# Task objective:
Copy out every line of the data below that contains the string "height". Case counts, so a match must have the same capital and small letters.

-------------------------

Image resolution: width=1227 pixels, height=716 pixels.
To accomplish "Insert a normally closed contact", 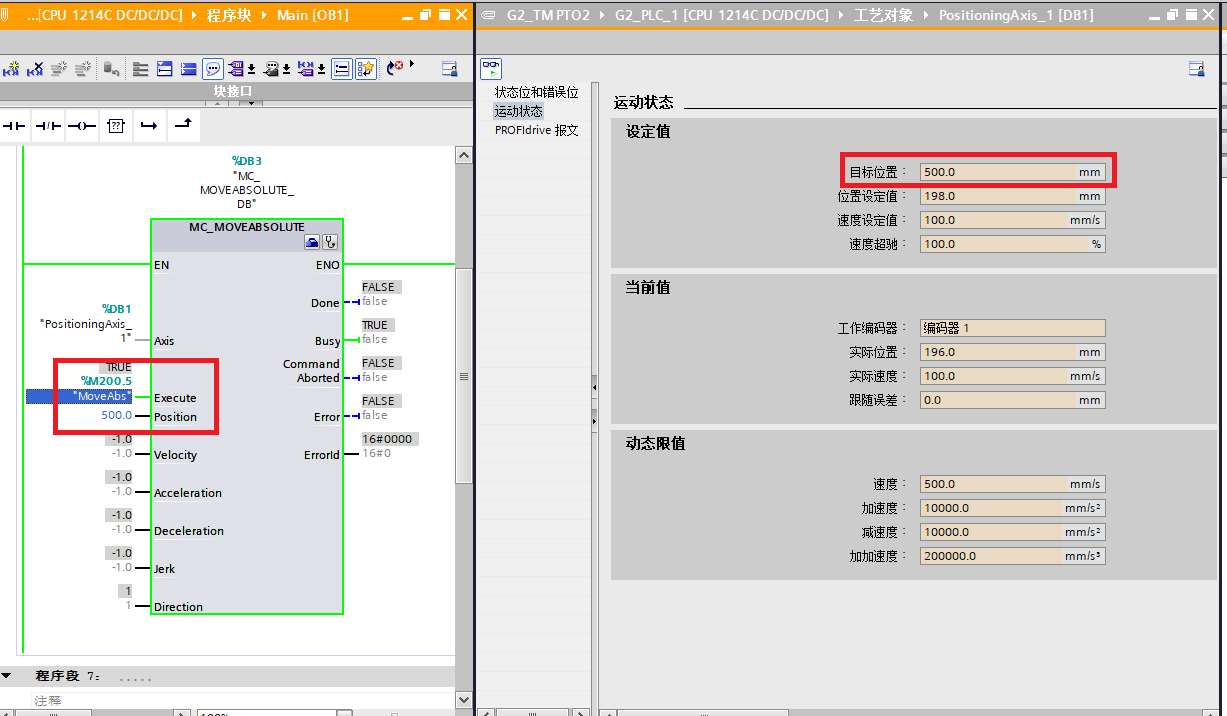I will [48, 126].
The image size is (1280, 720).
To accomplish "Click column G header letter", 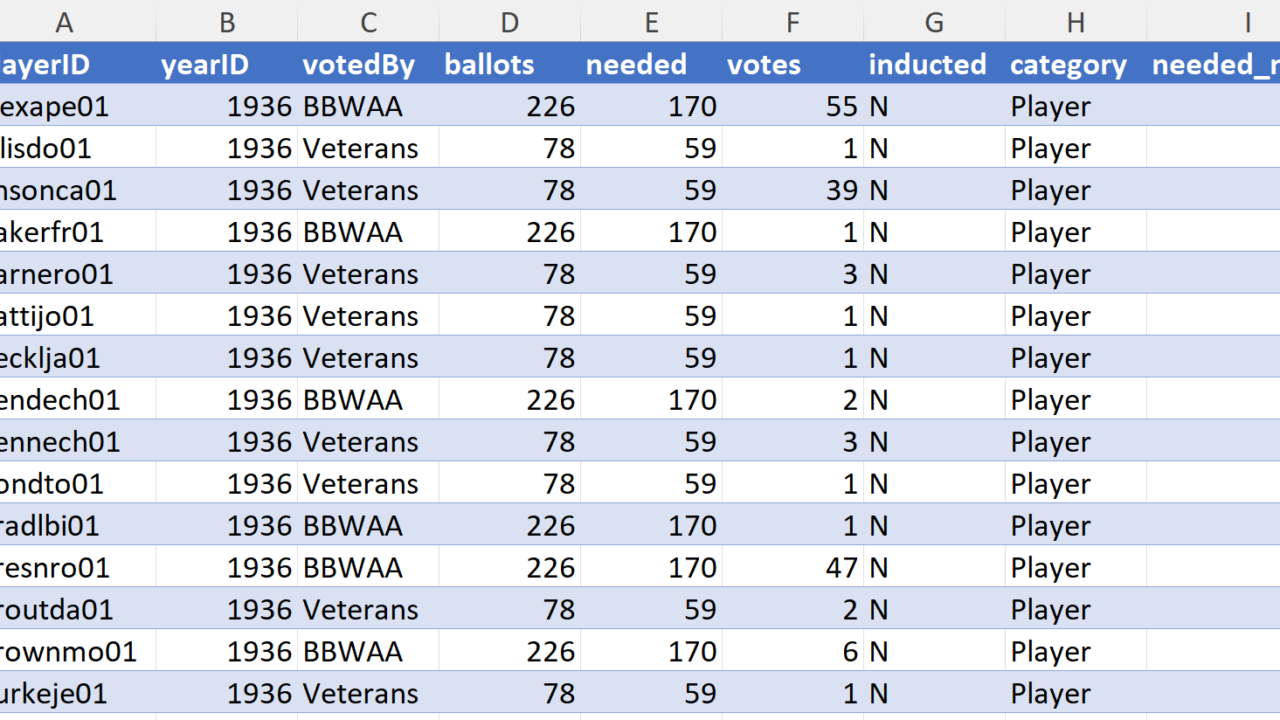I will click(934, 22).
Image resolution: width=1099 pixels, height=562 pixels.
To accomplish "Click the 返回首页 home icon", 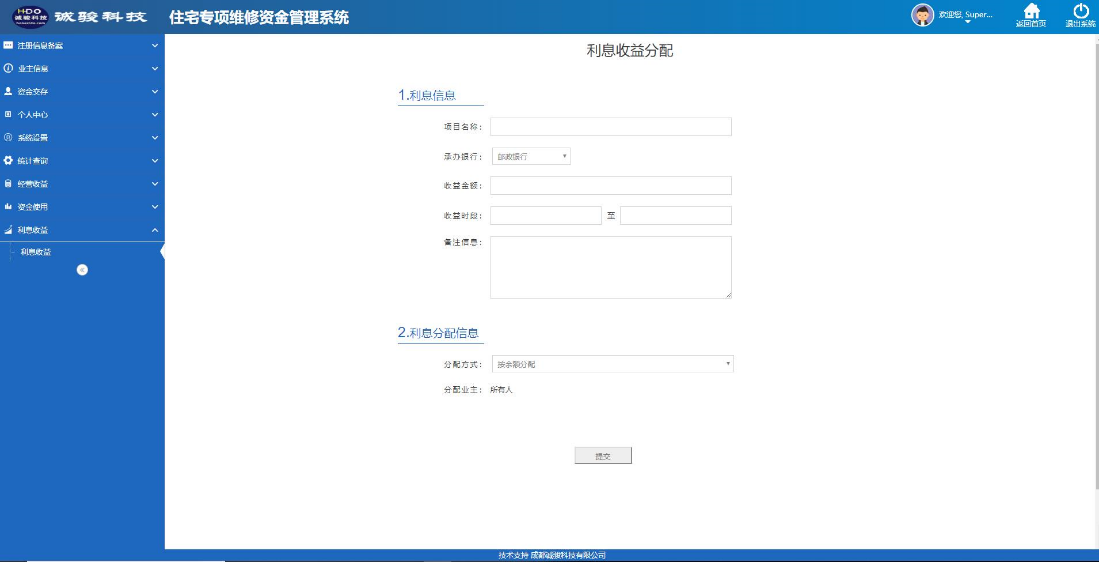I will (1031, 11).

-------------------------

# Response:
Image resolution: width=1227 pixels, height=716 pixels.
Image resolution: width=1099 pixels, height=562 pixels.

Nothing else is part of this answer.